Da alcuni mesi la diocesi di Milano partecipa al tavolo di lavoro provinciale e regionale sul bullismo. Coinvolti in prima persona sono i responsabili della Pastorale giovanile, della Fom e dell’Educazione scolastica. «Ci teniamo alla scuola e lavoriamo direttamente a questi tavoli portando i nostri contributi», dice don Michele Di Tolve, che per anni ha insegnato religione e dal settembre scorso è responsabile del Servizio Irc della diocesi.

«Siamo molto contenti e ci sentiamo ancora più corresponsabili perché la scuola sia sempre più impegnata a educare ai valori che saranno la vera garanzia per una crescita sana dei nostri ragazzi», scriveva l’8 gennaio scorso in una lettera inviata all’Ufficio scolastico regionale per chiedere di introdurre nelle scuole statali 100 ore di tirocinio per i futuri insegnanti di religione.

Il 28 febbraio alle 9, presso l’Istituto professionale “Bertarelli” di Milano (corso di Porta Romana 110) si terrà un seminario dal titolo “Il fenomeno del bullismo: cosa stiamo facendo?”, promosso dall’Ufficio scolastico provinciale. Molti gli interventi in programma: dirigenti scolastici, psicologo, sostituto procuratore, giudice, dirigente Asl, Servizi ai minori…

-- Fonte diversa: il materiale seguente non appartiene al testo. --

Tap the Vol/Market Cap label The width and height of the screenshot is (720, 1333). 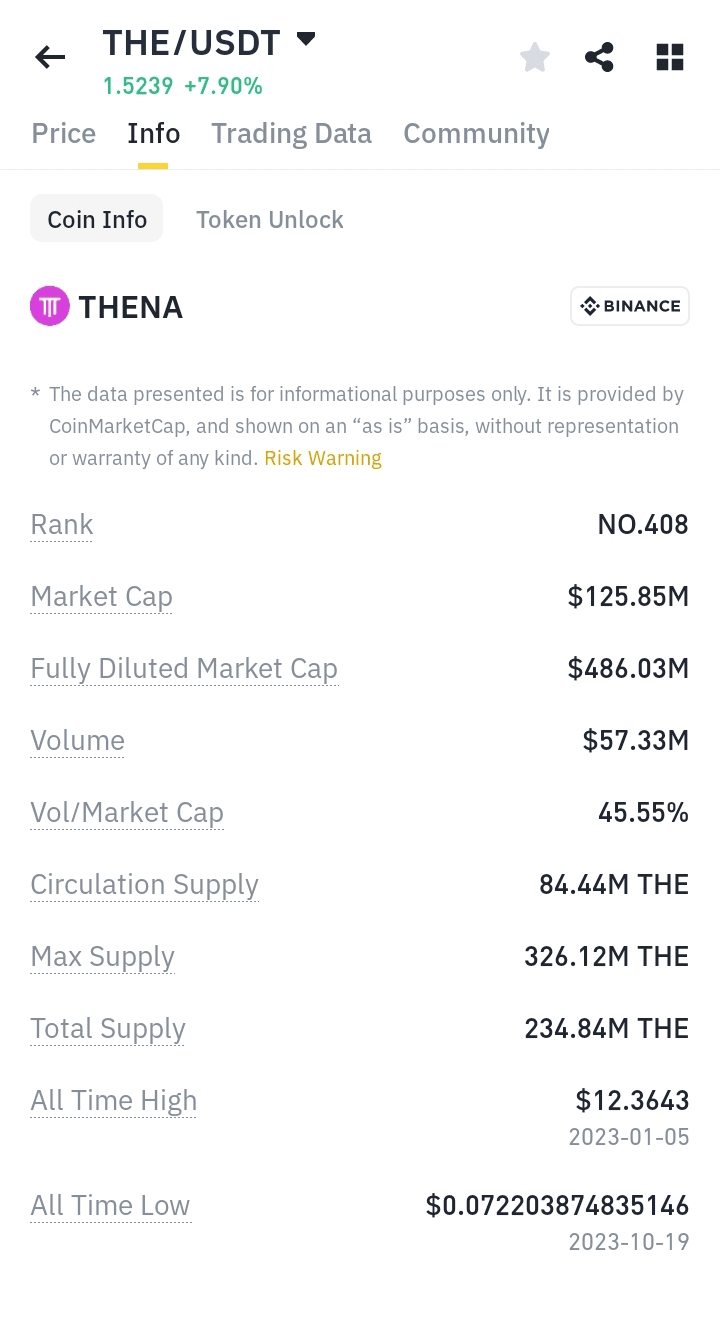click(x=127, y=813)
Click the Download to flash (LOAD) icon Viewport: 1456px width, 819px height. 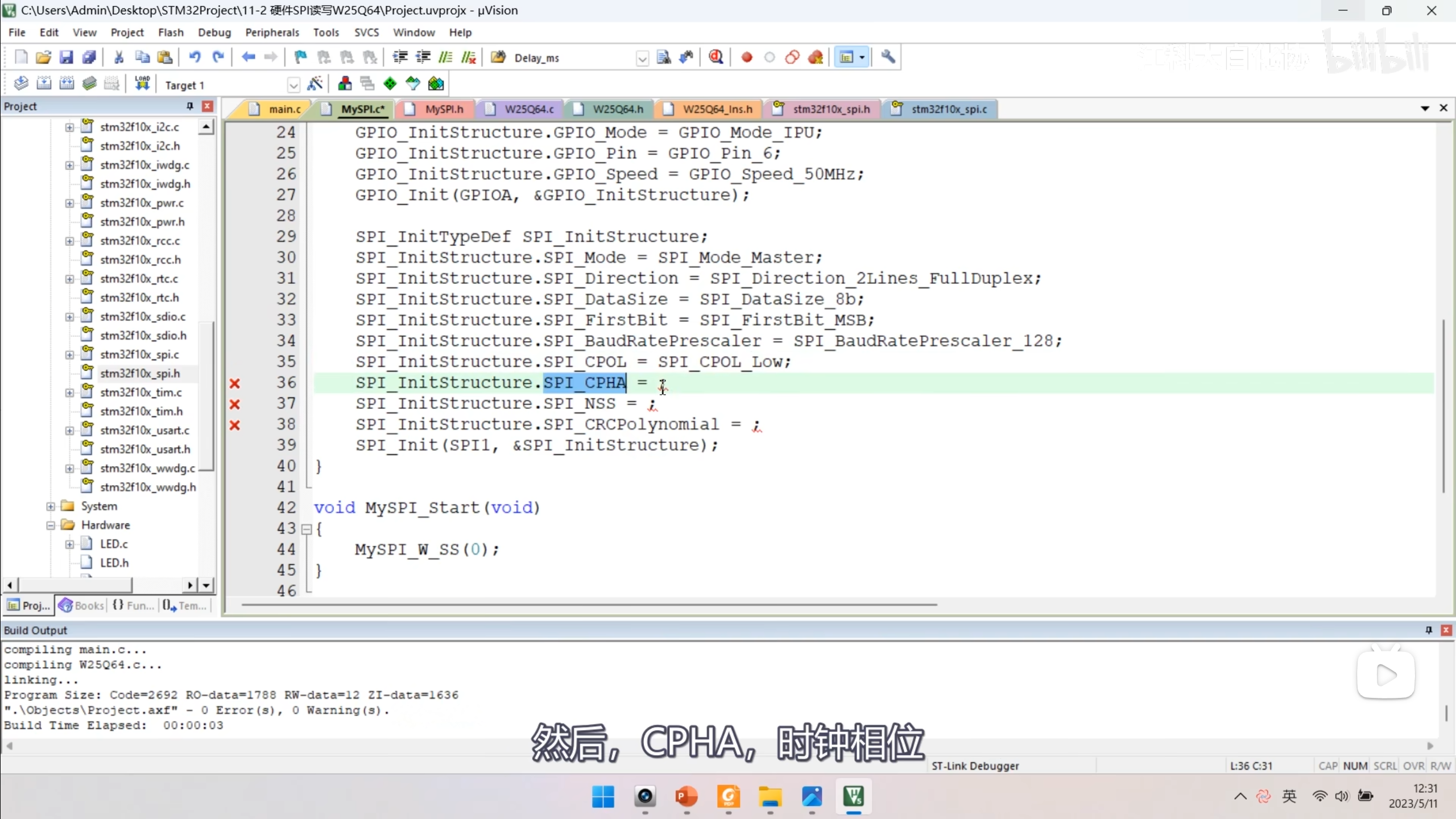[x=142, y=84]
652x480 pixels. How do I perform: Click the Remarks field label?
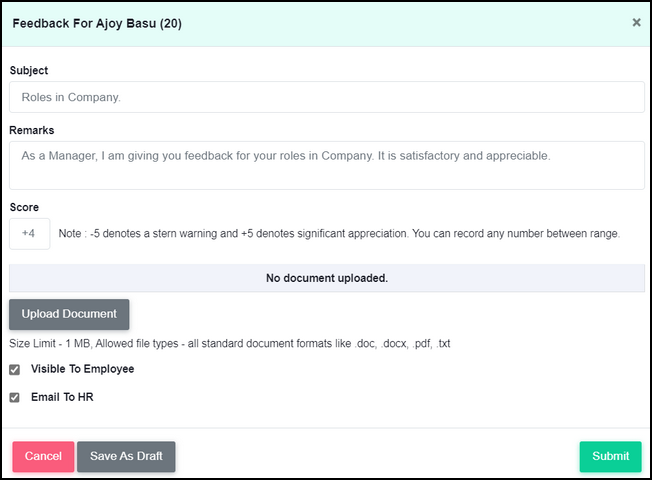(x=32, y=130)
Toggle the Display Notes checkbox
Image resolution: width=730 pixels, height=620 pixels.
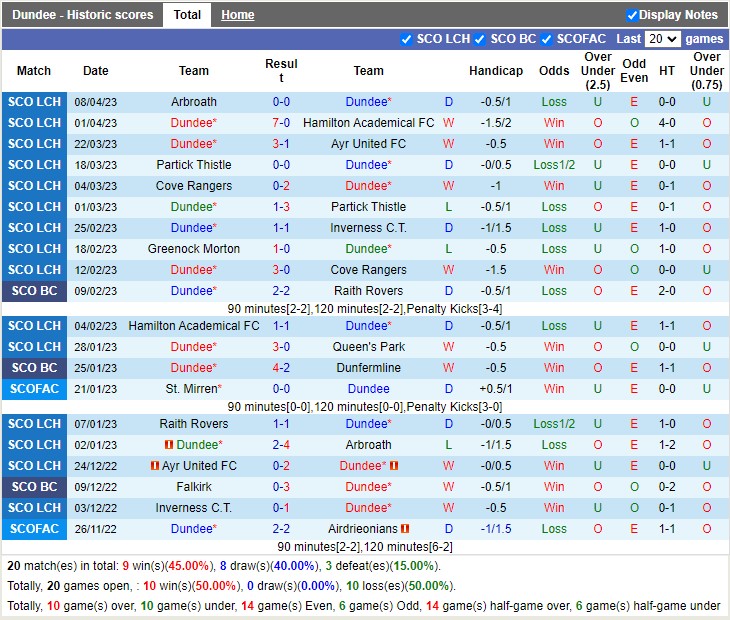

Oltre a diversi rappresentanti di associazioni e unioni professionali impegnate in ambito scolastico, interverranno monsignor Severino Pagani, Vicario episcopale per la Pastorale giovanile; don Massimiliano Sabbadini, responsabile del Servizio per i ragazzi, gli adolescenti e l’oratorio; don Michele Di Tolve del Servizio per l’Insegnamento della religione cattolica.

E’ la prima volta che rappresentanti di settori pastorali della diocesi partecipano a un’iniziativa come questa confrontandosi a pieno titolo con le altre istituzioni del territorio. Nel corso del convegno sarà inoltre presentato un Vademecum sul bullismo e un Patto educativo che sarà firmato da famiglie, studenti, scuole, parrocchie, amministrazioni locali.